The sentence that grabbed my attention was that Elastos was aiming to "build a decentralised operating system". I had no idea what it meant, but it's cool.
Explain Like I'm 5
Note: I normally don't do this and I actually wrote this section after completing the rest of the article. I have moved it to the top as I feel many will benefit from it as I have found Elastos to be a particularly difficult project to explain.
Elastos is an operating system, a decentralised internet and a Virtual Machine (VM) tool all wrapped up into one. It has its own operating system to run on devices without one (e.g. IoT devices), it aims to improve security by using the blockchain as an internet protocol rather than TCP/IP and it allows DApps to run across any operating system - including phones - using what is essentially a VM (called Elastos Runtime).
It works to improve security by assigning everything running on Elastos (including devices, digital assets, servers, DApps) their own ID or 'Universal Unique Identifier'. This is checked on startup by the Elastos blockchain and only following validation is an internet connection established. This aids prevent DDoS attacks. Furthermore as all DApps run on Runtime they do not touch the device, Elastos OS or any other DApp - they essentially operate in a vacuum.

**Exercise requirements:**
**a.** Translate this sentence from the Elastos passage into Spanish: "This is checked on startup by the Elastos blockchain and only following validation is an internet connection established."
**b.** Decide whether each statement agrees with the Elastos passage. For each one, answer yes or no and quote the words from the passage that settle it.
(i) Elastos relies on TCP/IP as its internet protocol.
(ii) The "Explain Like I'm 5" section was written after the rest of the article.
(iii) DApps running on Runtime touch the device they run on.
**c.** List every kind of thing that the Elastos passage says is given its own ID, or "Universal Unique Identifier."
The lines after this point are separate material, unrelated to the Elastos passage.

**Source material:**
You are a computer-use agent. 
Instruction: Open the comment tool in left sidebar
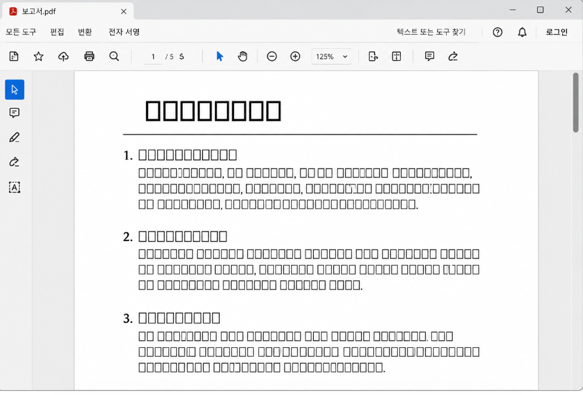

**Answers by task:**
**a.** Esto lo verifica la cadena de bloques de Elastos al arrancar, y solo después de la validación se establece una conexión a internet.

**b.**
(i) No: "using the blockchain as an internet protocol rather than TCP/IP"
(ii) Yes: "I actually wrote this section after completing the rest of the article"
(iii) No: "they do not touch the device"

**c.** devices, digital assets, servers, DApps